Natürliche Konkurrenz ausnutzen
Ganz neu ist die Idee nicht: Die Forschung kennt schon lange nützliche Mikroorganismen, die im pflanzlichen Gewebe leben – sogenannte Endophyten – und auch solche, die außen auf der Oberfläche von Pflanzen oder in der der pflanzlichen Wurzelzone wachsen. Weil sie mit anderen Mikroorganismen um diese attraktiven, nährstoffreichen Lebensräume konkurrieren, haben sie bestimmte Abwehrmaßnahmen entwickelt oder sich so gut angepasst, dass sie andere Mikroorganismen schlicht verdrängen können.

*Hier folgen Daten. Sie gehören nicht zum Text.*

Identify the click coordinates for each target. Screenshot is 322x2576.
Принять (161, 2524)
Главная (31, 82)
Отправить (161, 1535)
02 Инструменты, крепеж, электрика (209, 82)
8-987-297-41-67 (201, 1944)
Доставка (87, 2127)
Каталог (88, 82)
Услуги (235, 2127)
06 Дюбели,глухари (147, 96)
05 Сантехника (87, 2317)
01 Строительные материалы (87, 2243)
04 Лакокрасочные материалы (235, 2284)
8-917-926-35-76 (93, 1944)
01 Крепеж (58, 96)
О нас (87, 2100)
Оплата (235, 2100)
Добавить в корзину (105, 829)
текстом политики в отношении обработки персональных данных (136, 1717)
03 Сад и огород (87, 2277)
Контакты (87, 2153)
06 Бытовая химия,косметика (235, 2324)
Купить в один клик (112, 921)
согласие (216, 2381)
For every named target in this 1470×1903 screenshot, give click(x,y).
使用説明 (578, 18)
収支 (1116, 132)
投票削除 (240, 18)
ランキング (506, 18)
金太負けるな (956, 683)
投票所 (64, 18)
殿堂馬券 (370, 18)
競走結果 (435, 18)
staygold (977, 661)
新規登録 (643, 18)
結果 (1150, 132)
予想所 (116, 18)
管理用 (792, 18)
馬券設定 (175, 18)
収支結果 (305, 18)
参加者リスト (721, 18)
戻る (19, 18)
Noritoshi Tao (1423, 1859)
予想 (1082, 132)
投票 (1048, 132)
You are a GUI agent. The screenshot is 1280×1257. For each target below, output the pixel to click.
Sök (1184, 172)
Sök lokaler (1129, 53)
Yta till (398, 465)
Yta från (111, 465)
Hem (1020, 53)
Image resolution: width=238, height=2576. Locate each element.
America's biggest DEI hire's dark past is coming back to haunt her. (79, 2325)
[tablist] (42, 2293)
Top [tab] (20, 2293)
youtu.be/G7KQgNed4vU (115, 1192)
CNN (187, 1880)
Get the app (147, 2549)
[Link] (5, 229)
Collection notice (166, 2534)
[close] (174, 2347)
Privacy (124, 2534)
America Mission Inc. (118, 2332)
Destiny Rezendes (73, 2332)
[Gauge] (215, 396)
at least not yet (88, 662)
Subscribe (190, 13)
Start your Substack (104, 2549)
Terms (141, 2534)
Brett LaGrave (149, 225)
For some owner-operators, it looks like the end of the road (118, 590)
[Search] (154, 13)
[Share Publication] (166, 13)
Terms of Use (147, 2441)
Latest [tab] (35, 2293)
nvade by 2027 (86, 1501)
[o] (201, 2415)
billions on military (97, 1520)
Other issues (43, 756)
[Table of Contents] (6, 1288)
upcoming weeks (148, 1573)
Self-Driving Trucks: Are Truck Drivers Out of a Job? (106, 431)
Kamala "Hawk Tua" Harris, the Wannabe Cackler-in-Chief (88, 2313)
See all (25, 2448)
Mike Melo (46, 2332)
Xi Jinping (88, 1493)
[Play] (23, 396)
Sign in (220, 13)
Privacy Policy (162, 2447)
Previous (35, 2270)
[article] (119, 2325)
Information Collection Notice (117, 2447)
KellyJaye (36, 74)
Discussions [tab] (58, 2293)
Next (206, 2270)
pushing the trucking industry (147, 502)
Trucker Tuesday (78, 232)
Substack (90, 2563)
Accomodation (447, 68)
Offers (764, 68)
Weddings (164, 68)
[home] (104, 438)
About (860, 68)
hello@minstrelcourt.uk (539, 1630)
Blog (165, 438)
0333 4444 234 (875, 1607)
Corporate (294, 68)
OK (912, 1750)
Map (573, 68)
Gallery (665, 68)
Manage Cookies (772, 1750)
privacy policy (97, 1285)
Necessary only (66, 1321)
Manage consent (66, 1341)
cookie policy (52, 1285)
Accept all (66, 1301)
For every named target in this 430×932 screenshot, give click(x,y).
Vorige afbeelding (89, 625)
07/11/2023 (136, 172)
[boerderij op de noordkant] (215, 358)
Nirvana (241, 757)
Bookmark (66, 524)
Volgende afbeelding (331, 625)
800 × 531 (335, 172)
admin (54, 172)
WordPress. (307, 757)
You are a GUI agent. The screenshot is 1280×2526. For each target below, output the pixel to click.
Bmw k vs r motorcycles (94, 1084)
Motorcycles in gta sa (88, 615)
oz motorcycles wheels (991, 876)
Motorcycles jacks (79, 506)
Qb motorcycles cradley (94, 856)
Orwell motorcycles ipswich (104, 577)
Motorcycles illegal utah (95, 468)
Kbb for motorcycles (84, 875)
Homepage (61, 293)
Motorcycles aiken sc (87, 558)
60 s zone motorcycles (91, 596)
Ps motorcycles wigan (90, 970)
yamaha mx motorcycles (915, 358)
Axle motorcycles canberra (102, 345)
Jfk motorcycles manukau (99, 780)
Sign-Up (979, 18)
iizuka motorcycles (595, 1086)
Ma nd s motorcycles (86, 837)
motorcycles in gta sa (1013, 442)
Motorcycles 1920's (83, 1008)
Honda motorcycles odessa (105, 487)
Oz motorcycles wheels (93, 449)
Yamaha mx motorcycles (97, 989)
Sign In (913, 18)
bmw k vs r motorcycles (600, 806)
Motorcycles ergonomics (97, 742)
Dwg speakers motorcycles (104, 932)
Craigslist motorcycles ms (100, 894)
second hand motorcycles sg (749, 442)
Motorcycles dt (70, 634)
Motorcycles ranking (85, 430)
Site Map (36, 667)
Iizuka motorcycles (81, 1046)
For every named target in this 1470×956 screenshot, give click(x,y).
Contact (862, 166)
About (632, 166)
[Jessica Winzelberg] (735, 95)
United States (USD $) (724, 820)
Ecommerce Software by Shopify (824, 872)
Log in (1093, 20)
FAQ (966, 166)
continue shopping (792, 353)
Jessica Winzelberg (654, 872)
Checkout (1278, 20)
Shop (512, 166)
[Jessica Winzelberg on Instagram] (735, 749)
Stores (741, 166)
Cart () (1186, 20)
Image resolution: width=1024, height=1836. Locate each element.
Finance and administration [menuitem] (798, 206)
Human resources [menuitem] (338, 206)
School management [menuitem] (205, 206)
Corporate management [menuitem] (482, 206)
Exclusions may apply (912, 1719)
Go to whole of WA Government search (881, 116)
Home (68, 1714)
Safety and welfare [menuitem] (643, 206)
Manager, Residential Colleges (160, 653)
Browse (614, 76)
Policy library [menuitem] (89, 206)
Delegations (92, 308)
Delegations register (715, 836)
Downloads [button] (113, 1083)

Im Ergebnis halten sie damit auch manche Mikroorganismen unter Kontrolle, die die Pflanze schädigen würden. In Deutschland vertreibt die Firma ABiTEP seit vielen Jahren Bakterien der Gattung Bacillus für den biologischen Pflanzenschutz. Das Unternehmen ist ein enger Partner der Projektbeteiligten.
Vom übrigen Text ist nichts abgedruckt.